___ Excerpted passage

These Teen Siblings Turned Their Own Struggles Into An App That Lets You Ask for Help

Hannah Charlie Lucas

Hannah Lucas was excited to start her freshman year of high school. The Cumming, Georgia teen is a bright, ambitious student who looked forward to classes and meeting new friends. But then, Hannah began fainting.

It happened for the first time the second week of school, but continued for weeks. “I started fainting or passing out more and more often, and it became a thing, it become my thing, which really wasn’t a good thing to have,” Hannah tells Hypepotamus.

At one point, while waiting for diagnosis tests to return, doctors prepared Hannah’s family for the worst — possibly a tumor or even cancer. Hannah was eventually diagnosed with POTS (Postural orthostatic tachycardia syndrome), a syndrome that causes lightheadedness, fainting and rapid heartbeat.

Because of the fainting, then 15-year-old Hannah didn’t feel entirely safe — a feeling that was exacerbated when her symptoms led to serious bullying at school. As one of only a few girls in a computer science class — and the only black student in the class — Hannah was singled out and harassed.

“It was really bad. I hated going to school because of it. So I spiraled into depression and into anxiety, really badly,” Hannah shares. She began to self-harm and contemplated even worse.

“Luckily my mom walked in on me that night and, more than anything, as she held me, I wished more than anything that I had an app where I could just press a button and alert my friends that ‘hey, Hannah’s not okay and you need to come check up on her.’”

An app idea was born. Hannah shared the idea with her brother Charlie, a middle school student and technology enthusiast who had delved into online coding and engineering courses.

______

Task instructions:
Revise the article about Hannah Lucas from "Hannah Lucas was" to "and rapid heartbeat.", replacing "doctors" with "physicians". The rows here are separate material with no connection to the article.

___ Available data

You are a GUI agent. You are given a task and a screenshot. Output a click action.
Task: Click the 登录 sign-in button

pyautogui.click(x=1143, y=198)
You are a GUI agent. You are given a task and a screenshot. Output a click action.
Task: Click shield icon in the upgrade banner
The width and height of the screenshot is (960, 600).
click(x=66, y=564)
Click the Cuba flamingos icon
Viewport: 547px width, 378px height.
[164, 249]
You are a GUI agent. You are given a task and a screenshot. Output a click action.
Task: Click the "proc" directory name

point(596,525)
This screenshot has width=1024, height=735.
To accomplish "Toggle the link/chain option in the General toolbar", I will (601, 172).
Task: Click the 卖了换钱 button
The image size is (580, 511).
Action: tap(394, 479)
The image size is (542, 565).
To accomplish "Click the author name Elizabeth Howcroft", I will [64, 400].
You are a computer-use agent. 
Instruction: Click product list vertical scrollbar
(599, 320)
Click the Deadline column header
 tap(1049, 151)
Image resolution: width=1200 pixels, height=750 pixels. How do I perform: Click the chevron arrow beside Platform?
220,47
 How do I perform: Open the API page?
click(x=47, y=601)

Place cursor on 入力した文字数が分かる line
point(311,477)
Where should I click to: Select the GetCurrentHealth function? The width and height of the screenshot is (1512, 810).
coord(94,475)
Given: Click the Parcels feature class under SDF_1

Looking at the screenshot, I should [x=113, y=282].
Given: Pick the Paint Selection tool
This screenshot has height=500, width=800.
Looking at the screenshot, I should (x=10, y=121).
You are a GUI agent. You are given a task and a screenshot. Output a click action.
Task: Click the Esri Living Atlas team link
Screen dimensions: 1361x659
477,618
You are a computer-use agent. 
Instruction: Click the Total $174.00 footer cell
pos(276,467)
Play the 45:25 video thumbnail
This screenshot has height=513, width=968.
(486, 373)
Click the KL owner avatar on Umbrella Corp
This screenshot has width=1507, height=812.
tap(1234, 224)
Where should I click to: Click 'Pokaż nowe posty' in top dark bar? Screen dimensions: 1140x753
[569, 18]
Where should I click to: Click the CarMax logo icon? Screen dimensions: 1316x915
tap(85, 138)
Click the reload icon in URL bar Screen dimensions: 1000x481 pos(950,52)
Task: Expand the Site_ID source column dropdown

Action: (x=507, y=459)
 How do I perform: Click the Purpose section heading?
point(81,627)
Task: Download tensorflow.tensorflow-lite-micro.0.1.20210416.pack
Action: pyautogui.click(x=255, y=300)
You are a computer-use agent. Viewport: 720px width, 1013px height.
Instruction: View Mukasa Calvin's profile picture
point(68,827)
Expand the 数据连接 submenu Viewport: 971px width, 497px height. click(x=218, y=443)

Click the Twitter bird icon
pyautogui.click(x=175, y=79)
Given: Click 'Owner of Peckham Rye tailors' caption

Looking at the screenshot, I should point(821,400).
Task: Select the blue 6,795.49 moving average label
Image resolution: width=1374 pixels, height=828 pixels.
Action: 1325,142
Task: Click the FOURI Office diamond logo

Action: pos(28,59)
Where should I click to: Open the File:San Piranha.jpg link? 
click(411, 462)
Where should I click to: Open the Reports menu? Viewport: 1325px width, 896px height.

______

Answer to this task:
Hannah Lucas was excited to start her freshman year of high school. The Cumming, Georgia teen is a bright, ambitious student who looked forward to classes and meeting new friends. But then, Hannah began fainting.

It happened for the first time the second week of school, but continued for weeks. “I started fainting or passing out more and more often, and it became a thing, it become my thing, which really wasn’t a good thing to have,” Hannah tells Hypepotamus.

At one point, while waiting for diagnosis tests to return, physicians prepared Hannah’s family for the worst — possibly a tumor or even cancer. Hannah was eventually diagnosed with POTS (Postural orthostatic tachycardia syndrome), a syndrome that causes lightheadedness, fainting and rapid heartbeat.